**Given instruction**. Reproduce the lines beginning with the one that contains "Given: Open more" and continuing through the one that contains "The height and width of the screenshot is (784, 1534).", both included. Omit the pictures from your answer.

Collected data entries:
## Start

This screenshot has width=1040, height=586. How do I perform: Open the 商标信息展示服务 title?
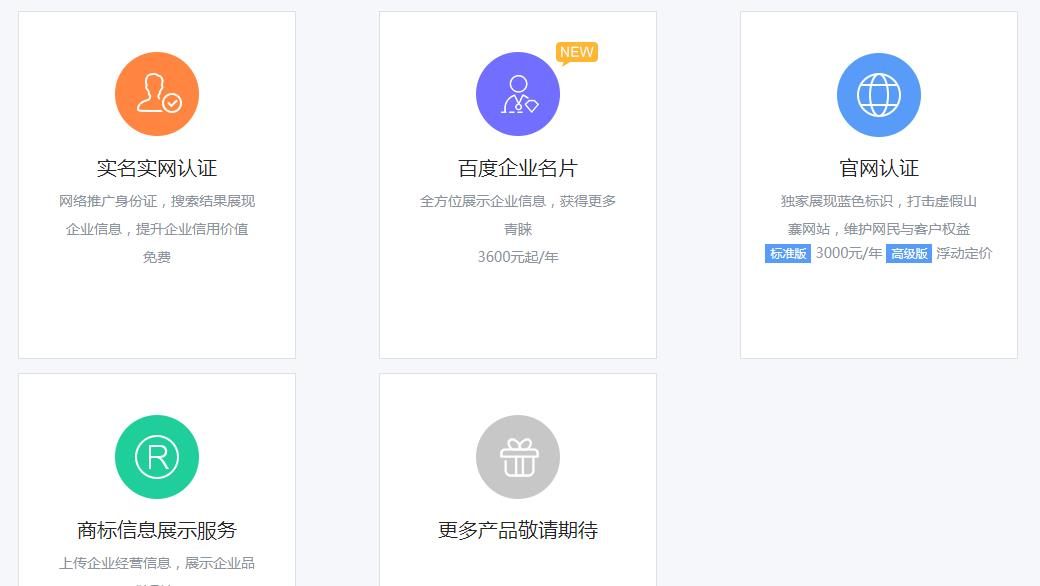click(x=157, y=530)
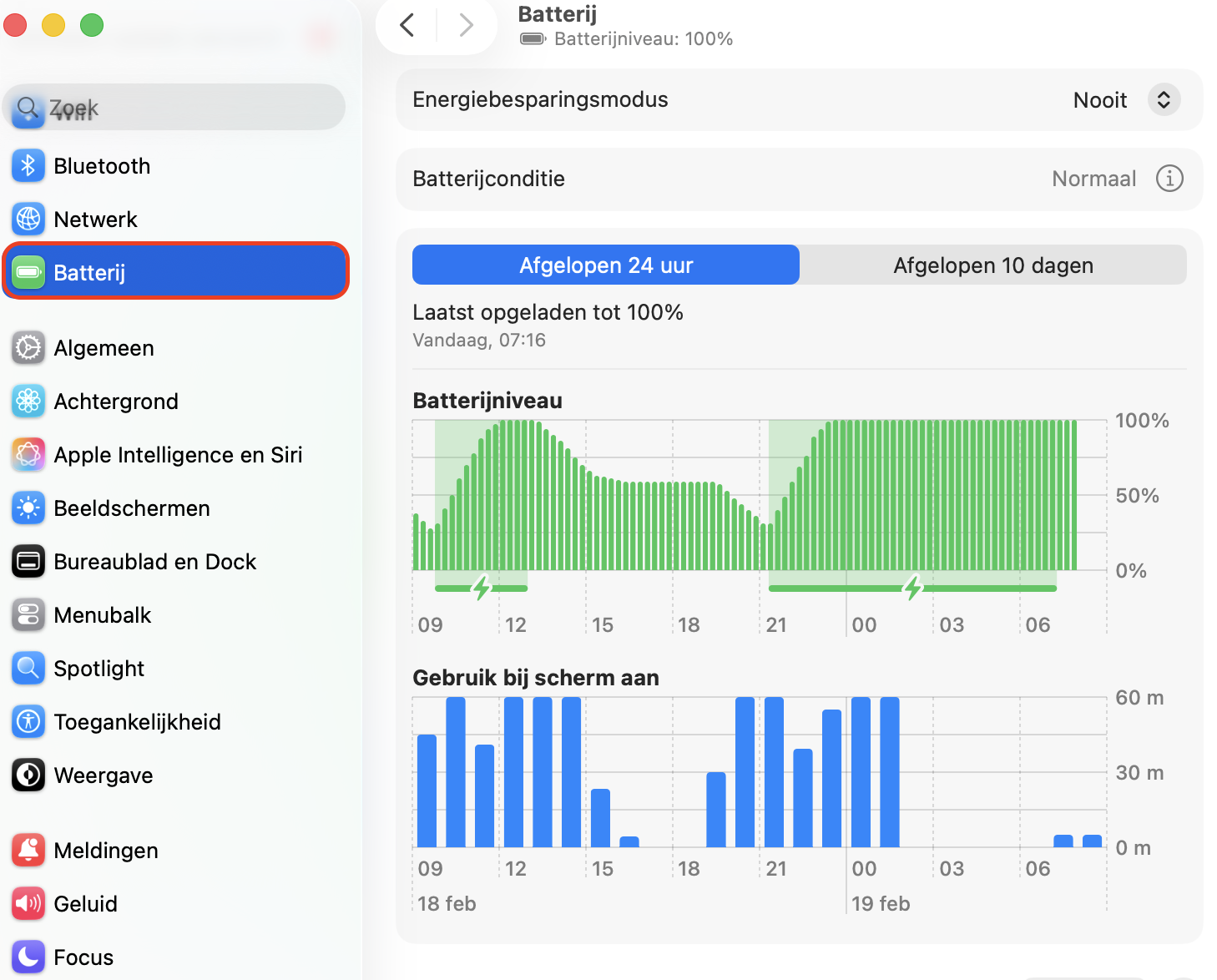Click the Spotlight magnifier icon
The height and width of the screenshot is (980, 1217).
point(28,668)
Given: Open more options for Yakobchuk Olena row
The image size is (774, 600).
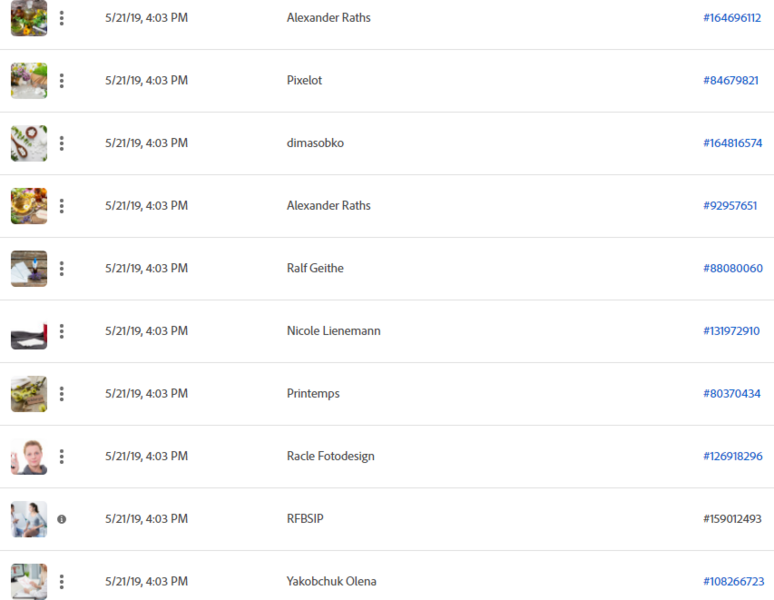Looking at the screenshot, I should (x=62, y=582).
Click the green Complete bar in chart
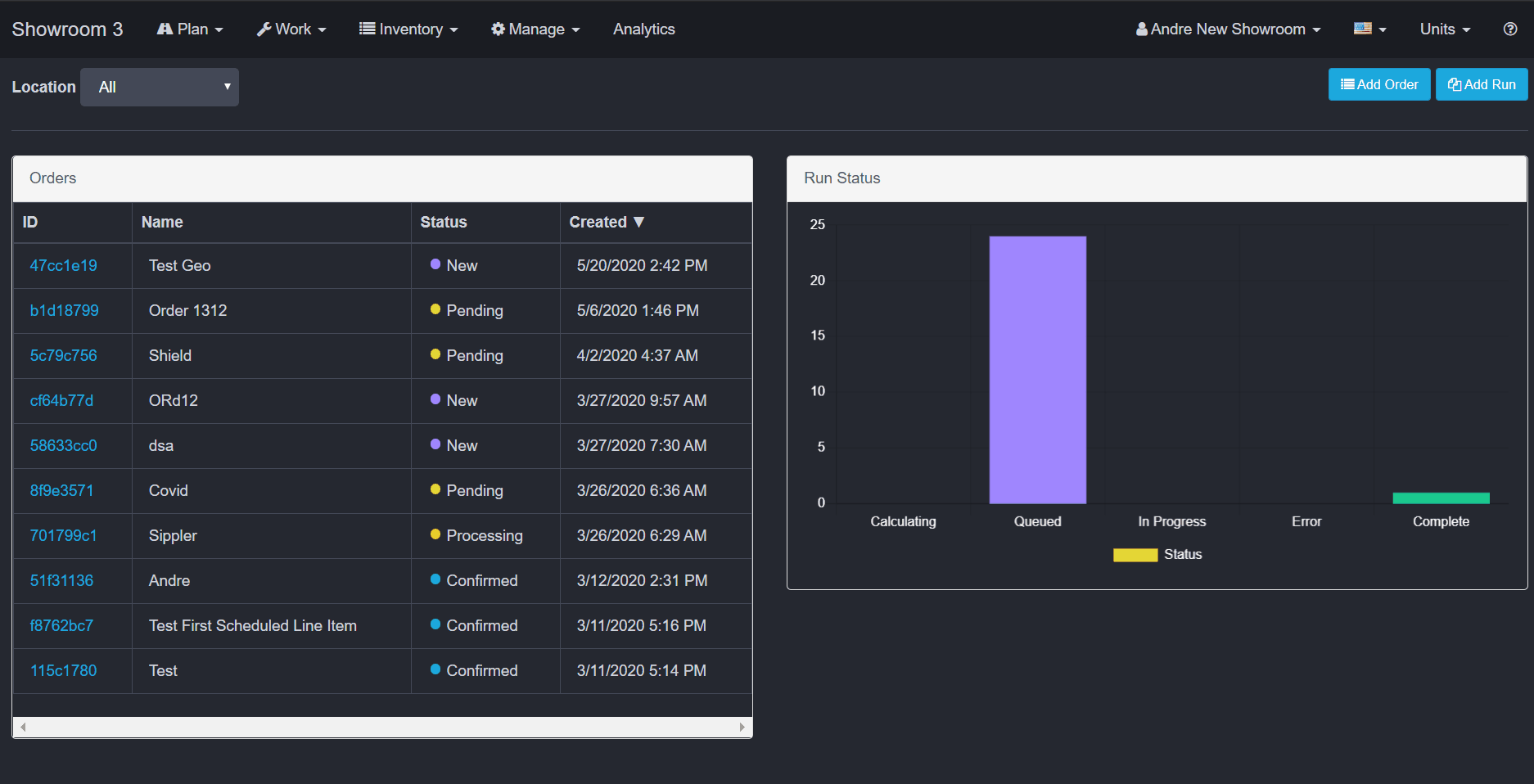The height and width of the screenshot is (784, 1534). (x=1441, y=498)
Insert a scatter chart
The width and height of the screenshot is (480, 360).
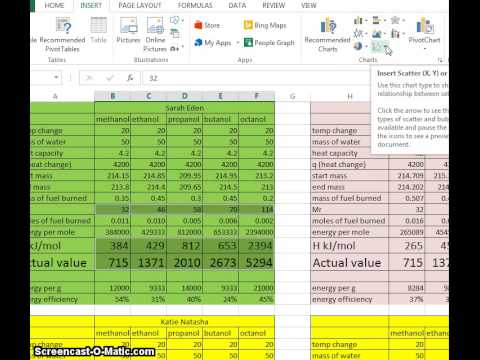click(379, 46)
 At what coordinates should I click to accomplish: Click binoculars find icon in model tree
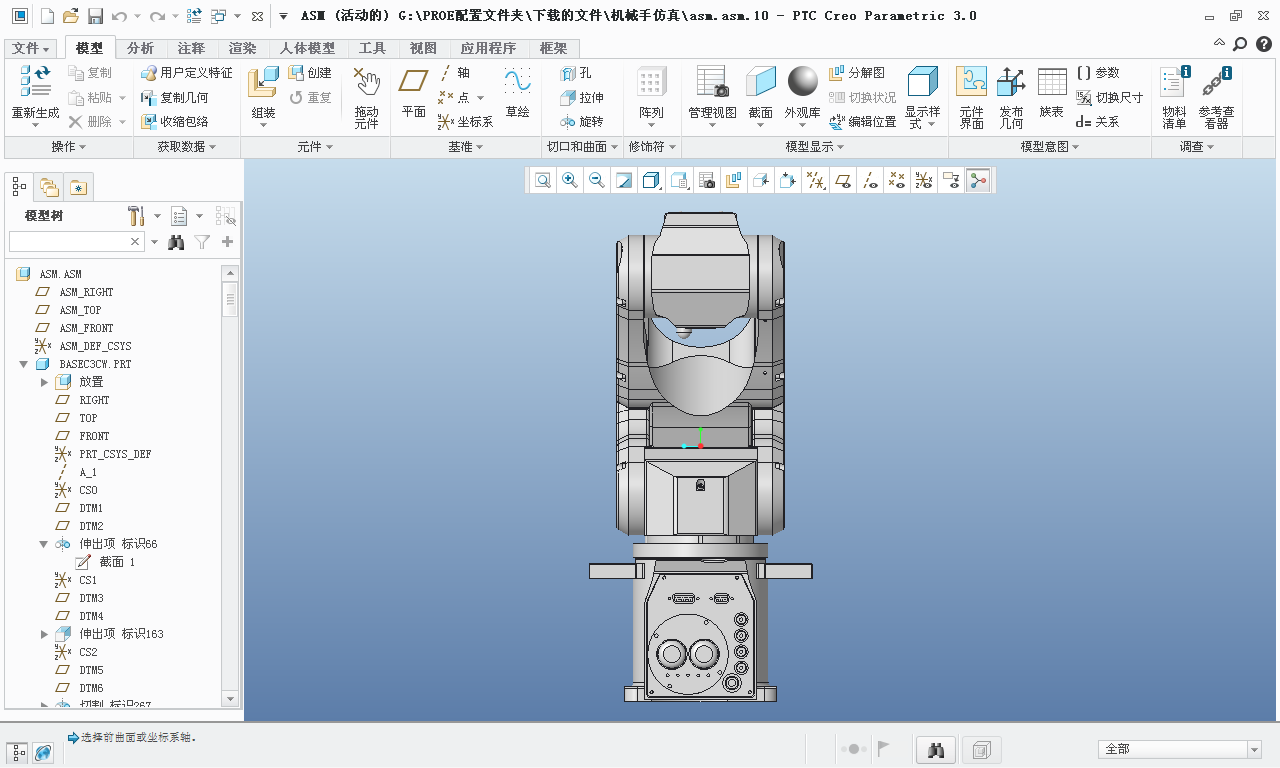tap(176, 242)
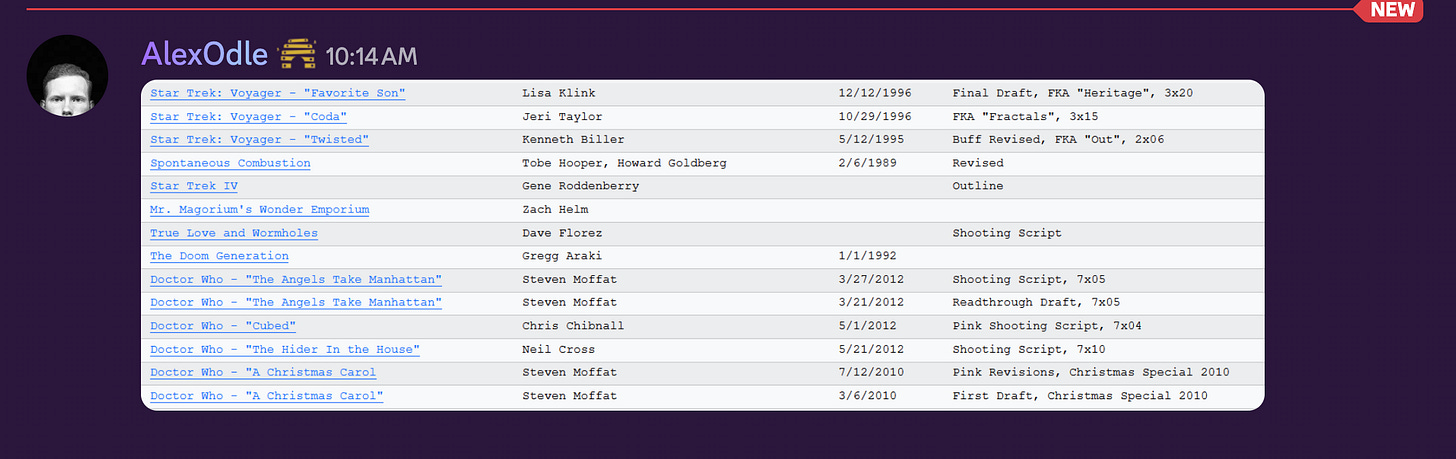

## End

**Exercise result**.
Given: Open more options for Yakobchuk Olena row
The image size is (774, 600).
Looking at the screenshot, I should (x=62, y=582).
Click the green Complete bar in chart
The height and width of the screenshot is (784, 1534). (x=1441, y=498)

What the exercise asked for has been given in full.